Afrique: quand un bon maire de l'opposition est un maire en prison

Le maire de Dakar Khalifa Sall risque une lourde peine de prison.

Le maire de Dakar Khalifa Sall risque une lourde peine de prison.. DR/

Le 22/07/2017 à 08h48, mis à jour le 22/07/2017 à 10h09

Dakar au Sénégal, Niamey au Niger, Moundou au Tchad, Matadi en RD Congo... ont vu leur maire faire l'objet soit d'arrestation soit de destitution. Une situation inédite. S'il est vrai que certains élus locaux ne sont pas exempts de reproches, l'appartenance à l'opposition peut leur être fatale.

Ce que craignaient les partisans du maire de Niamey après la récente visite du président Mahamadou Issoufou, est finalement arrivé. Le communiqué est tombé avec froideur: "M. Hassane Seydou, maire président du conseil de la ville de Niamey est révoqué de ses fonctions". 

Une semaine avant, Mahamadou Issoufou dénonçait "l'insouciance incompréhensible" des élus de la capitale dans les rues desquelles jonchaient des tas d'immondices. 

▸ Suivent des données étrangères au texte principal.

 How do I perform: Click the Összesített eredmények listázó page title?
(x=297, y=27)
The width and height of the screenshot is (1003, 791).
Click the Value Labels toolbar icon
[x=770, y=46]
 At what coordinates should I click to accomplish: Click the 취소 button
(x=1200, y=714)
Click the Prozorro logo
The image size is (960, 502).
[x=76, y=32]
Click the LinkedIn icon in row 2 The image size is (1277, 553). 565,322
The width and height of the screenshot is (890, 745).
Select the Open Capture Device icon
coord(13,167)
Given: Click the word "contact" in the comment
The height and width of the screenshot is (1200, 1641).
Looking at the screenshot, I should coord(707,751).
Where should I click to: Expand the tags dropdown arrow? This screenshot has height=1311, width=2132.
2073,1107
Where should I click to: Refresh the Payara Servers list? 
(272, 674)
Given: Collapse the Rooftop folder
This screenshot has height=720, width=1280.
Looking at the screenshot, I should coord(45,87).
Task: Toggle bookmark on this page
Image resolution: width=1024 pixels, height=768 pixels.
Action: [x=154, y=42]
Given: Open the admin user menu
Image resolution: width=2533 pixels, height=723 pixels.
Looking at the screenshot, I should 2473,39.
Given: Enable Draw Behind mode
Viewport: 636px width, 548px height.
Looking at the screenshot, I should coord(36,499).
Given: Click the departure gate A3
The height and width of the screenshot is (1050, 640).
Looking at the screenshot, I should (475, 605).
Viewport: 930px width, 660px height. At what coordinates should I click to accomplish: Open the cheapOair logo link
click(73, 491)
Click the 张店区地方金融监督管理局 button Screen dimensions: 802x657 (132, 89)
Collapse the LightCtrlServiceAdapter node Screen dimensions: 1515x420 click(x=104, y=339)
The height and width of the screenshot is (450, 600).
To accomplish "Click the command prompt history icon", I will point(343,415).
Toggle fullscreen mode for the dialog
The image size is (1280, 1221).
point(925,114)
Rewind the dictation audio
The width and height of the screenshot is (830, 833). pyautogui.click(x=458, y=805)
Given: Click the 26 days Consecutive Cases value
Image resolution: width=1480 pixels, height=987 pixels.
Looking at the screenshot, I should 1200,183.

Au Niger, en l'espace d'un mois, c'est la 7e fois qu'une pareille mesure est prise. Pas plus tard qu'à la fin du mois de juin, six autres édiles de modestes communes ont été destitués après que l'on a fait peser sur eux des soupçons de malversations. Au Nord du Niger, c'est tout le conseil municipal de Bilma qui a été dissout. Il s'agit d'une véritable opération "mains propres" qui concerne 200 municipalités. 

Détournements présumés

Ses détracteurs dont plusieurs élus lui reprocheraient un détournement de 3 milliards de Fcfa, un surendettement de la ville, des marchés attribués sans appels d'offres, etc. La fronde contre lui avait commencé en novembre dernier quand un courrier a été envoyé à la présidence. C'est dire qu'après sa destitution, il n'est pas exclu qu'il ait affaire à la justice. 

Mais pour le moment, le maire de Niamey peut s'estimer heureux d'être encore en liberté, puisque d'autres n'ont pas eu la même chance. Il y a notamment, le très emblématique édile de Dakar, Khalifa Sall, qui est pourtant pas tête de liste d'une coalition dans le cadre des élections législatives du 30 juillet prochain, mais qui doit rester en prison. Khalifa Sall a été accusé, en mars dernier, de détournement de fonds publics et autres chefs d'accusations qui justifient aux yeux de la loi sa détention provisoire. Il aurait détourné quelque 1,8 milliard de francs d'après le procureur de République. 

Imprudence ou naïveté

Lui crie son innoncence. Et il a le soutien de beaucoup de membres de l'opposition. Sa défense affirme mordicus qu'il s'agit de fonds sociaux pour lesquels les règles budgétaires du droit commun ne s'appliqueraient pas. En somme, les 2,7 millions d'euros qu'on lui reproche seraient issus d'une sorte de caisse noire. Pas sûr que cela convainque la justice, même si beaucoup savent que s'il était dans le camp présidentiel, il n'allait peut-être pas été inquiété. 

On quitte l'Afrique de l'Ouest pour le Tchad, dans la localité de Moundou. Laoukein Kourayo Ménard, maire de cette ville du nord du pays, vient de passer sa première semaine en prison. L'élu aurait commis l'imprudence d'avoir octroyé des marchés totalisant 600 millions de francs CFA, soit près d'un milliard d'euros, en faisant une entorse aux règles d'attribution.

Du mauvais côté du pouvoir

Une enquête a été menée par les responsables de région. Il faut dire qu'en matière de marchés publics au Tchad, la signature du maire seule ne suffit pas. Il faut en plus celle du gouverneur de région et du président du Conseil de la région. Très vite, le gouverneur dont dépend Moundou a demandé qu'une action en justice soit entamée contre le maire.

Mais, pour ce dossier également, les partisans du maire crient au règlement de comptes, alors que ses détracteurs disent s'appuyer sur des faits. Le fait est que l'ensemble de ces maires concernés sont effectivement des élus de l'opposition, ce qui est troublant comme coïncidence. Il n'empêche que dans un cas comme dans l'autre, si les faits qui leur sont reprochés sont avérés, il y a manifestement une certaine légèreté. 

La vérité est que la plupart des élus en Afrique estiment n'avoir de compte à rendre à personne, qu'il s'agisse d'élus locaux ou au sommet de l'Etat. Beaucoup de membres du gouvernement sont également dans ces cas. Mais, comme le parti au pouvoir se sent investi d'un pouvoir absolu, il est rare qu'il ait maille à partir avec la justice, tant qu'il reste du bon côté.